Whitetail Heaven
5" x 7"
Pastel & Charcoal
Casey Klahn
An example of intuitive choices is given by this small painting that I did from memory. We have daily visitations by Whitetail deer at my house, and so reproducing one on paper doesn't require actually looking at one - memory is good enough. The trick, for me, is in rendering a four-legged animal because I almost never draw them. Anyway, this was the result of my memory sketch of the buck.
After this one hung on my studio wall with a piece of tape for about a month, I looked at it and wondered why I had made these linear and color choices. I realized that there are several layers of observation in this image, none of which I was thinking consciously about when I drew it.

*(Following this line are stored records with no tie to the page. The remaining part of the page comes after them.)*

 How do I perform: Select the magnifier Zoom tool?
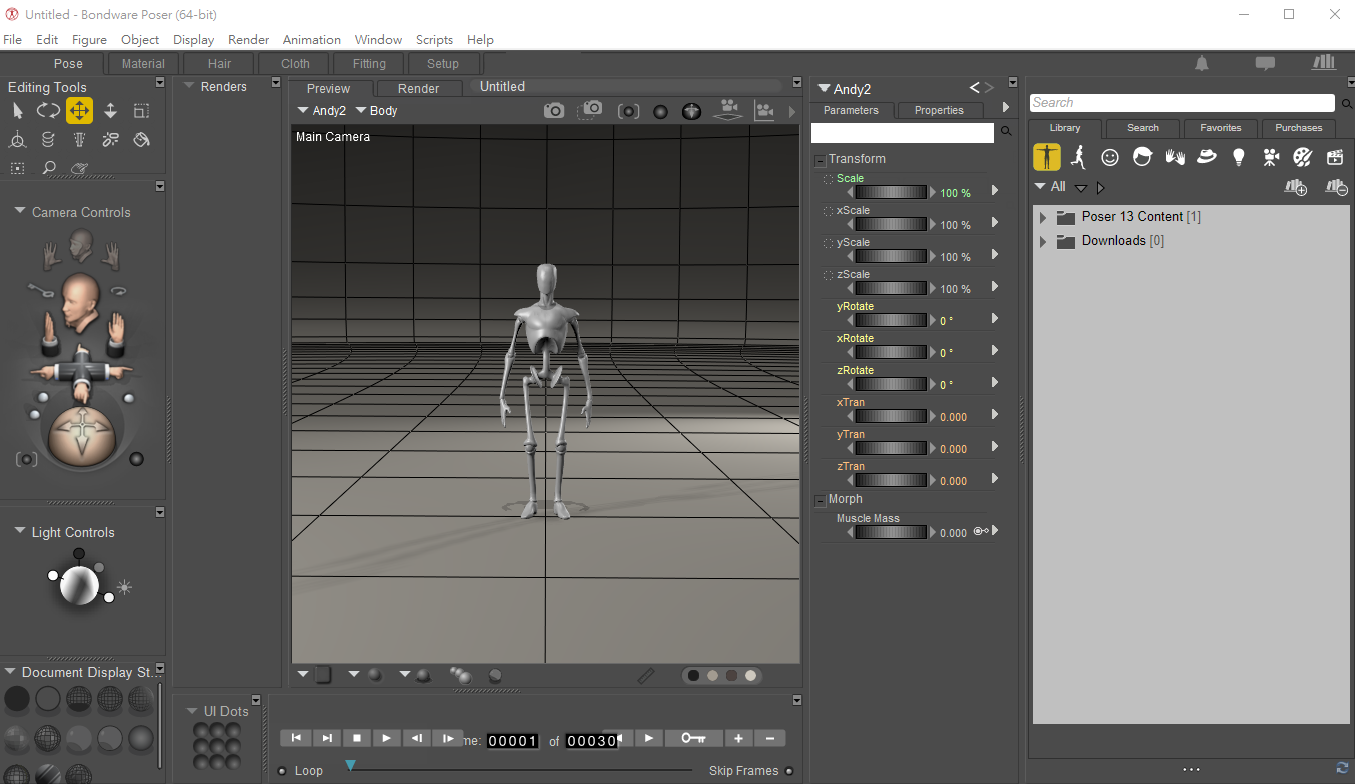(x=48, y=168)
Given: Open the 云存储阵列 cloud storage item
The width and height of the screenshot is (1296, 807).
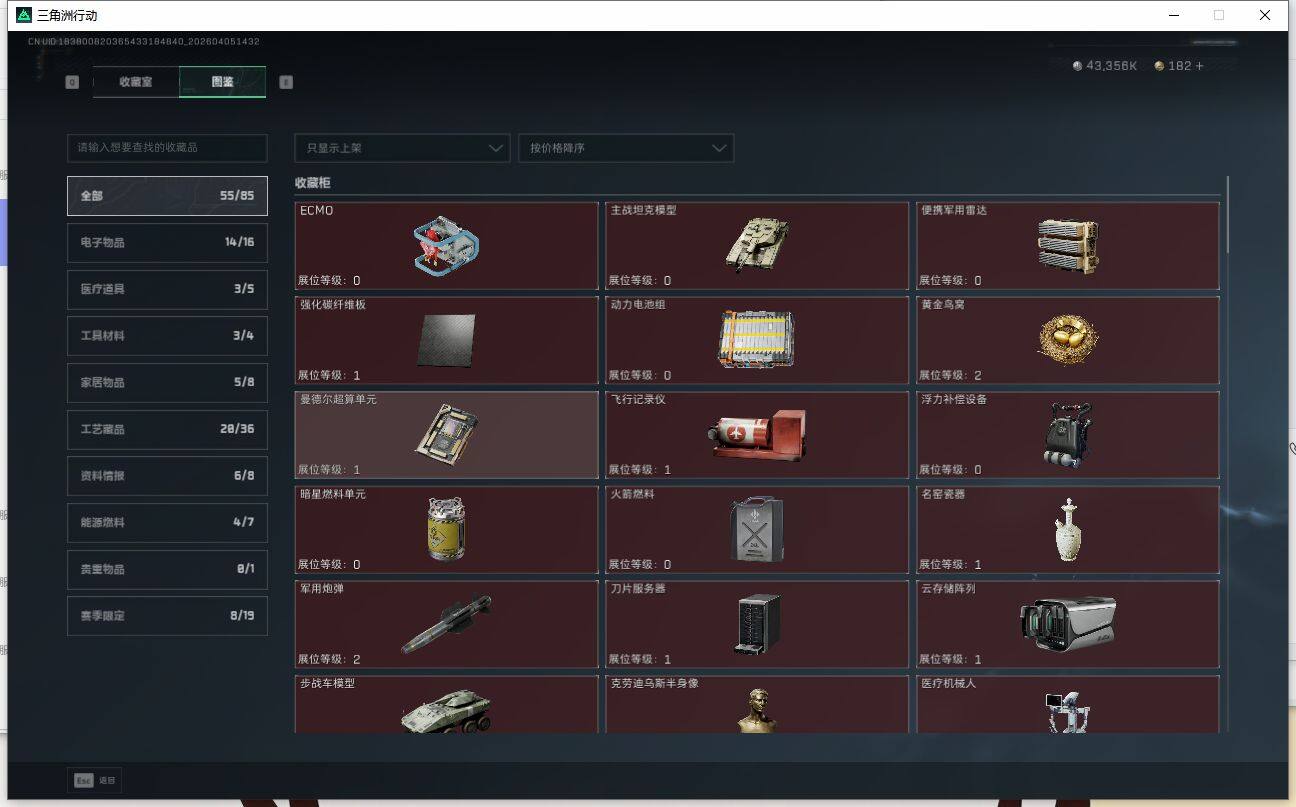Looking at the screenshot, I should 1067,624.
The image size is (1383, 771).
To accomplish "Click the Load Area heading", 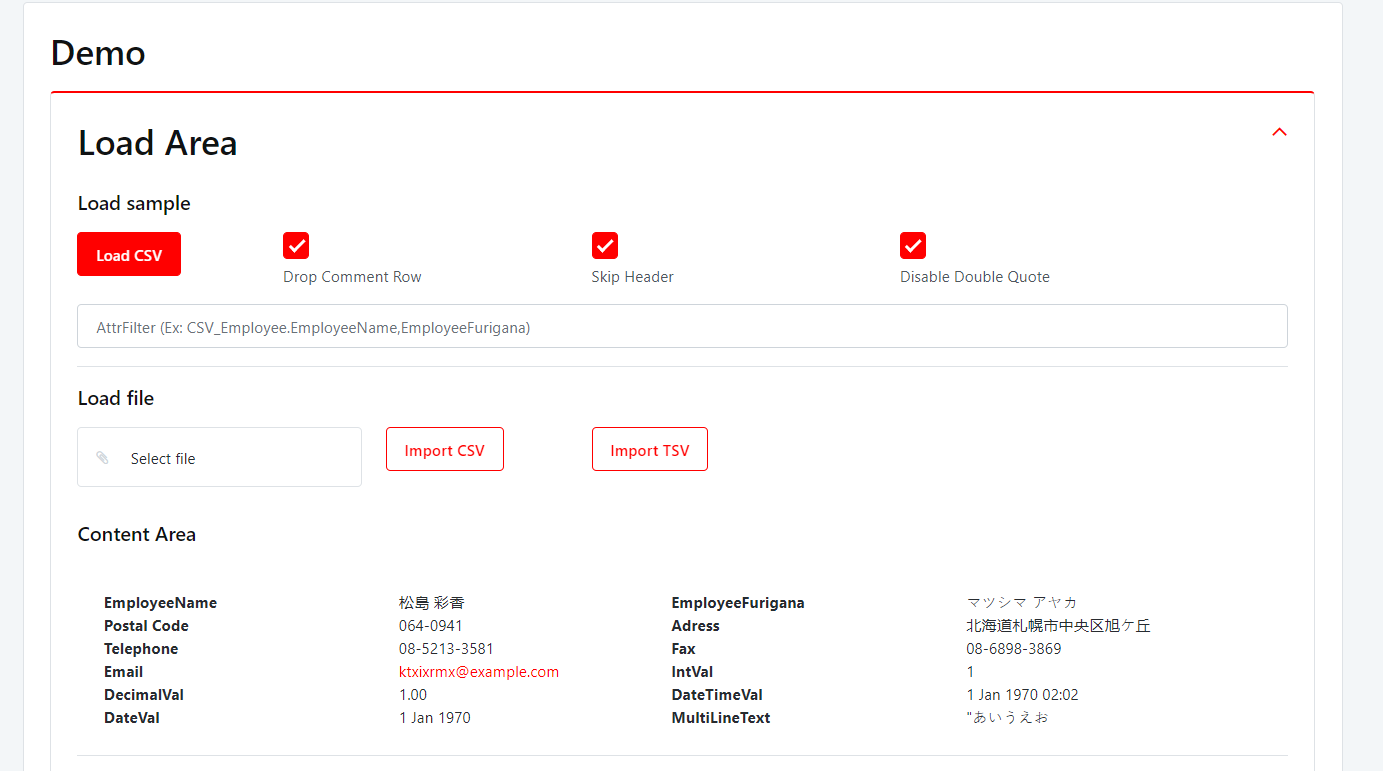I will click(x=158, y=143).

Deer, while considered color blind, don't actually see in black and white, either. According to the science, they are supposed to see the the ultra-violet, and perhaps also the infra-red spectrum spaces. They have been shown to respond to blue, and possibly yellow. Why did I choose to bathe this image in blue? Was I thinking, at some level, about the way deer see? Consider also the fact that they aren't binocular in the same way that people are. They see outlines, but not much depth. Movement is the thing they respond to, and they trust less of what they see, but everything that they smell.
Whitetail Heaven shows the vague, broken outline of this buck, who is sniffing the air at dusk and he is in motion. Weird how this turned out that way. Strange, in fact.
Maybe I'm making too much of it. I gotta get out more.